_TASK DESCRIPTION_: Render the material below as a numbered list, leaving out any blank lines.
── DATA TO USE
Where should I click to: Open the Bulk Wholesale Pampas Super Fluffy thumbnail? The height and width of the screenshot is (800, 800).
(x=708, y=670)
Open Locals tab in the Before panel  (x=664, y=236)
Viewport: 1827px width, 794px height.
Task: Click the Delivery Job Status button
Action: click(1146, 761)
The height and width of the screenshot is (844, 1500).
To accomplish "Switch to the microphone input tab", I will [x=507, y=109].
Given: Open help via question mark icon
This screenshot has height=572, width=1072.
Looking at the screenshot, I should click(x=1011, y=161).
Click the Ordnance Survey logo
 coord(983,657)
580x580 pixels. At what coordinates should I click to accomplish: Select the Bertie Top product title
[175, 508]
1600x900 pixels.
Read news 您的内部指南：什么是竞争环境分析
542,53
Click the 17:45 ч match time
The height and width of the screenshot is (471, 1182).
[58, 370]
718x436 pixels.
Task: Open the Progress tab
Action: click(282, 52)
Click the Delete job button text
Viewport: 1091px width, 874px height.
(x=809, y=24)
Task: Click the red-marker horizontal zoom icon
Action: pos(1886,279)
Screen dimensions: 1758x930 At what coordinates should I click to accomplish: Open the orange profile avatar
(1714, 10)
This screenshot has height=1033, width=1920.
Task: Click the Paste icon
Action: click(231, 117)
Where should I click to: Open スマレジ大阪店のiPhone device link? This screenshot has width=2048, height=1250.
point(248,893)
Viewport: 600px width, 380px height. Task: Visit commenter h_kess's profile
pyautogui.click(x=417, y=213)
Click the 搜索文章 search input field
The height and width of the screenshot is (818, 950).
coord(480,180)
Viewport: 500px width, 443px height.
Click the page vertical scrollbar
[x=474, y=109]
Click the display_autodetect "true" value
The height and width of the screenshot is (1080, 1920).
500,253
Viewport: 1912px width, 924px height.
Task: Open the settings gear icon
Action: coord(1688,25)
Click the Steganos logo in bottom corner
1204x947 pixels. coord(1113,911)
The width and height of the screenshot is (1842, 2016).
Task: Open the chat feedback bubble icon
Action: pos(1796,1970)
────
_CORRECT OUTPUT_:
1. Where should I click to: Open the Bulk Wholesale Pampas Super Fluffy thumbnail? The height and width of the screenshot is (800, 800).
2. (x=708, y=670)
3. Open Locals tab in the Before panel  (x=664, y=236)
4. Viewport: 1827px width, 794px height.
5. Task: Click the Delivery Job Status button
6. Action: click(1146, 761)
7. The height and width of the screenshot is (844, 1500).
8. To accomplish "Switch to the microphone input tab", I will [x=507, y=109].
9. Given: Open help via question mark icon
10. This screenshot has height=572, width=1072.
11. Looking at the screenshot, I should click(x=1011, y=161).
12. Click the Ordnance Survey logo
13.  coord(983,657)
14. 580x580 pixels. At what coordinates should I click to accomplish: Select the Bertie Top product title
15. [175, 508]
16. 1600x900 pixels.
17. Read news 您的内部指南：什么是竞争环境分析
18. 542,53
19. Click the 17:45 ч match time
20. The height and width of the screenshot is (471, 1182).
21. [58, 370]
22. 718x436 pixels.
23. Task: Open the Progress tab
24. Action: click(282, 52)
25. Click the Delete job button text
26. Viewport: 1091px width, 874px height.
27. (x=809, y=24)
28. Task: Click the red-marker horizontal zoom icon
29. Action: pos(1886,279)
30. Screen dimensions: 1758x930 At what coordinates should I click to accomplish: Open the orange profile avatar
31. (1714, 10)
32. This screenshot has height=1033, width=1920.
33. Task: Click the Paste icon
34. Action: click(231, 117)
35. Where should I click to: Open スマレジ大阪店のiPhone device link? This screenshot has width=2048, height=1250.
36. point(248,893)
37. Viewport: 600px width, 380px height. Task: Visit commenter h_kess's profile
38. pyautogui.click(x=417, y=213)
39. Click the 搜索文章 search input field
40. The height and width of the screenshot is (818, 950).
41. coord(480,180)
42. Viewport: 500px width, 443px height.
43. Click the page vertical scrollbar
44. [x=474, y=109]
45. Click the display_autodetect "true" value
46. The height and width of the screenshot is (1080, 1920).
47. 500,253
48. Viewport: 1912px width, 924px height.
49. Task: Open the settings gear icon
50. Action: coord(1688,25)
51. Click the Steganos logo in bottom corner
52. 1204x947 pixels. coord(1113,911)
53. The width and height of the screenshot is (1842, 2016).
54. Task: Open the chat feedback bubble icon
55. Action: pos(1796,1970)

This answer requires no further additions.